(What the task asks): Copy out each line of the entries below in which the string "Given" appears.

(Data records):

_ _ _ _ _

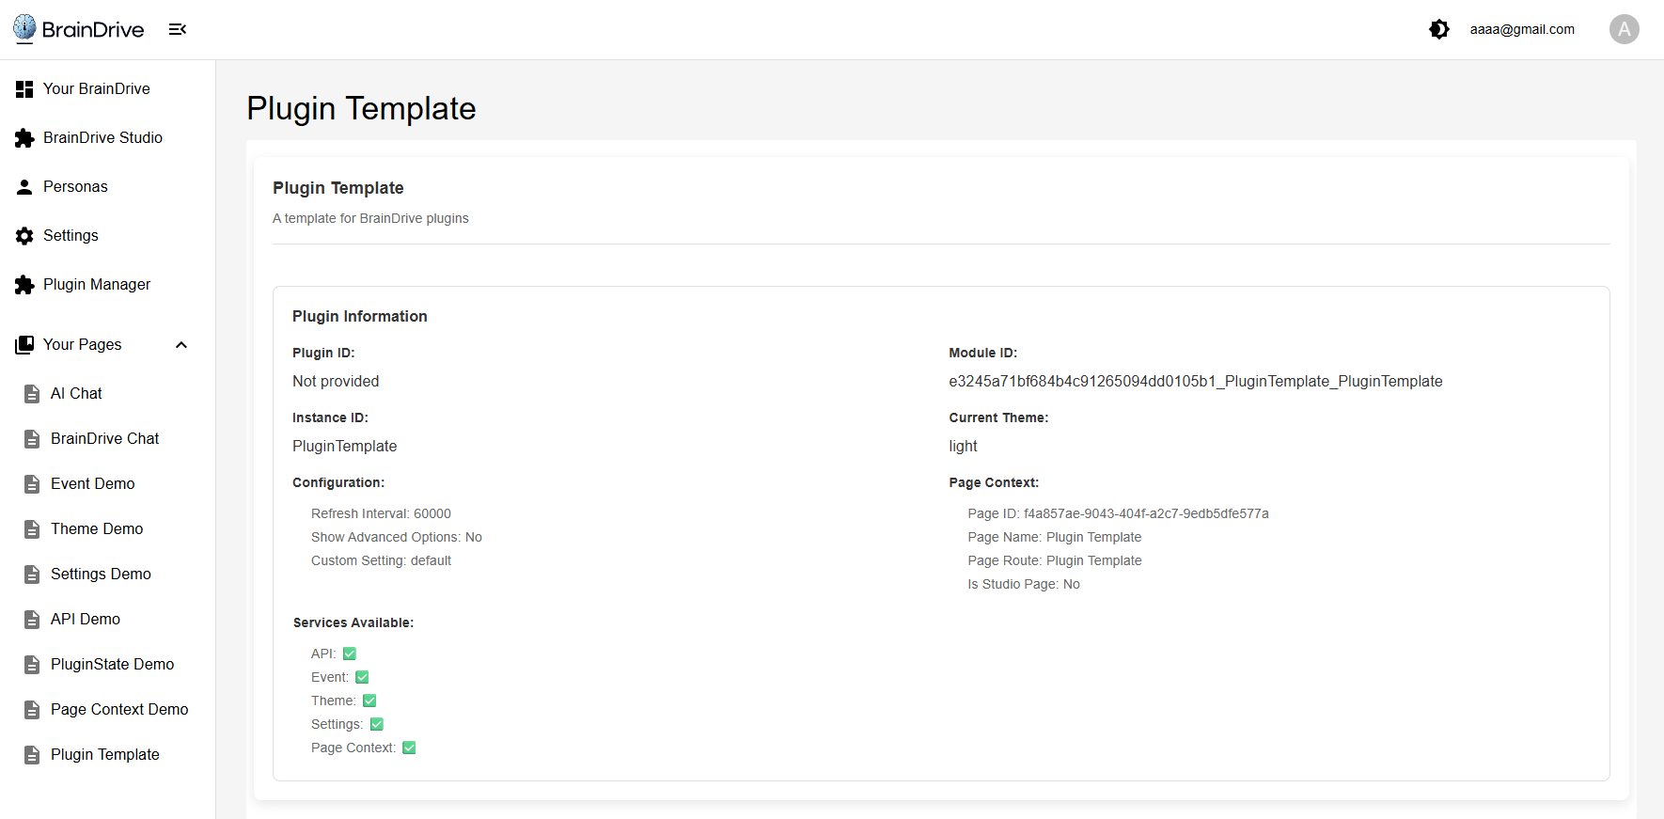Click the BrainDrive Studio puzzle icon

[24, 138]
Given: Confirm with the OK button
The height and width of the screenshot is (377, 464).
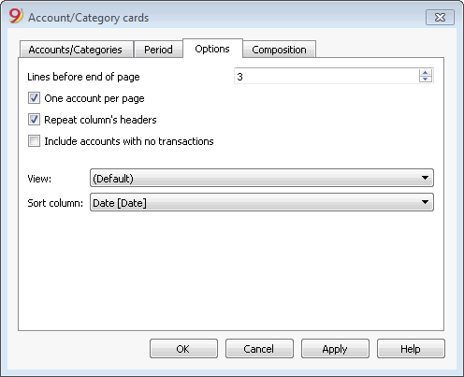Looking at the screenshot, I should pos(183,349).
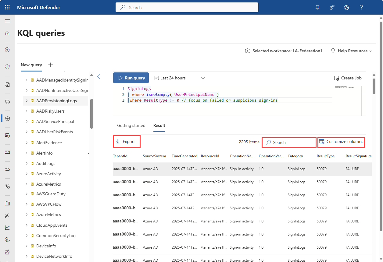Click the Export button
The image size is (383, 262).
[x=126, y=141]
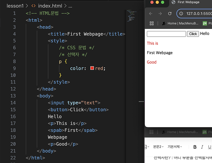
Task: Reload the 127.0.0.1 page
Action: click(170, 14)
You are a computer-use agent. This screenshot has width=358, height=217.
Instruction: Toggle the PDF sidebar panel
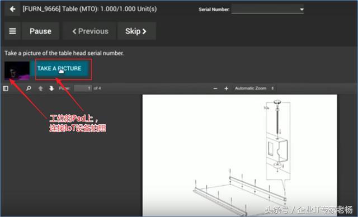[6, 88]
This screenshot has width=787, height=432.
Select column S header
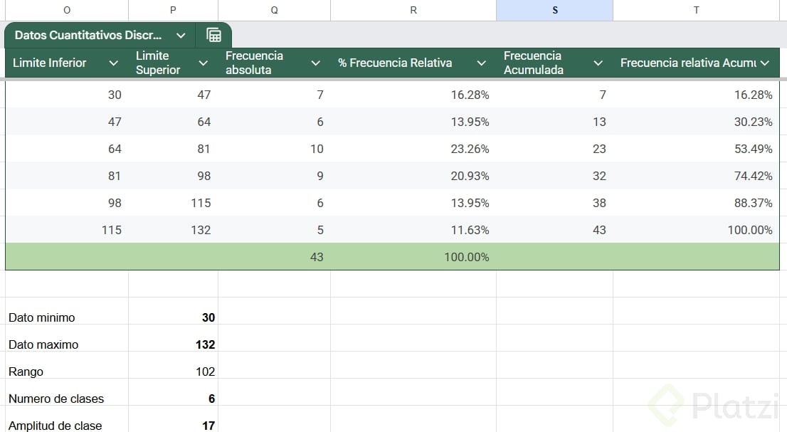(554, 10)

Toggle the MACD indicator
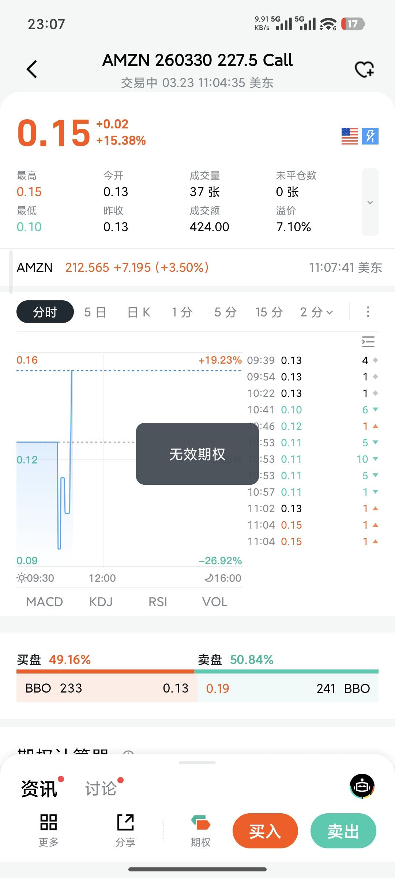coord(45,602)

_ _ _ _ _

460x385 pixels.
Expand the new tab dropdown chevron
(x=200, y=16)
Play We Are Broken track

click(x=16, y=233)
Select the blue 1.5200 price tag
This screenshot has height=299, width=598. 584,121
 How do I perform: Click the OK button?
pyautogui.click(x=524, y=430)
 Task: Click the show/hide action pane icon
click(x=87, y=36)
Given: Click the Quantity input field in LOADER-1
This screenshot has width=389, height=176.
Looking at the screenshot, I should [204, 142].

_ _ _ _ _

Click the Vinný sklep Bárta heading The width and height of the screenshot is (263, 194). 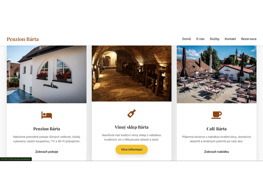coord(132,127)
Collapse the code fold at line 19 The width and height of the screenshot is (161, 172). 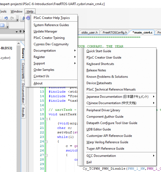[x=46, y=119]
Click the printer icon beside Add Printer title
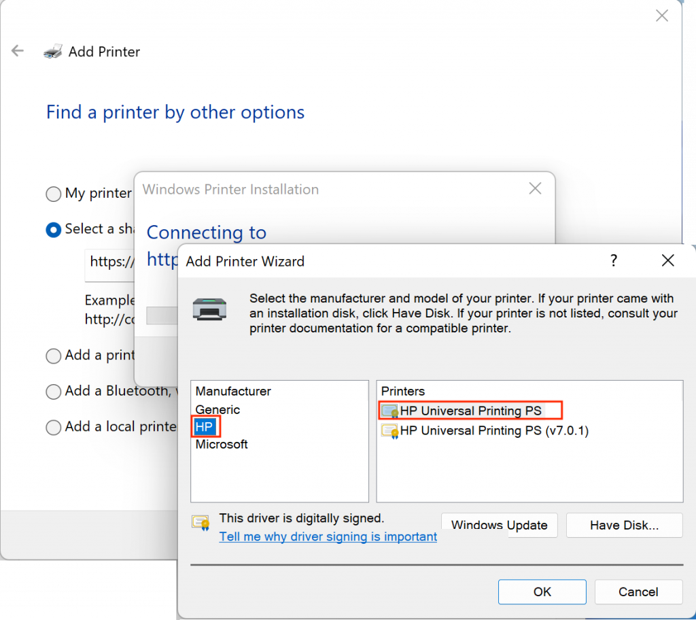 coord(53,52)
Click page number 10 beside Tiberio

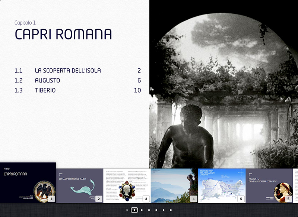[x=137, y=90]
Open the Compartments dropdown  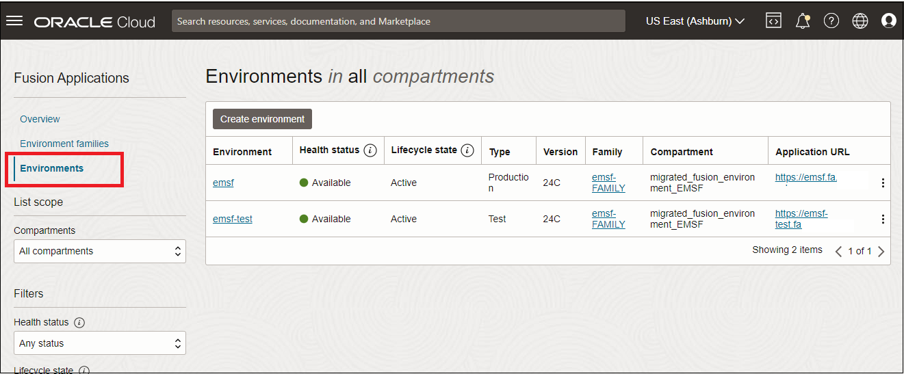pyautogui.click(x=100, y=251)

_ _ _ _ _

(Task answer):
Given: Confirm with the OK button
Given: Click the Quantity input field in LOADER-1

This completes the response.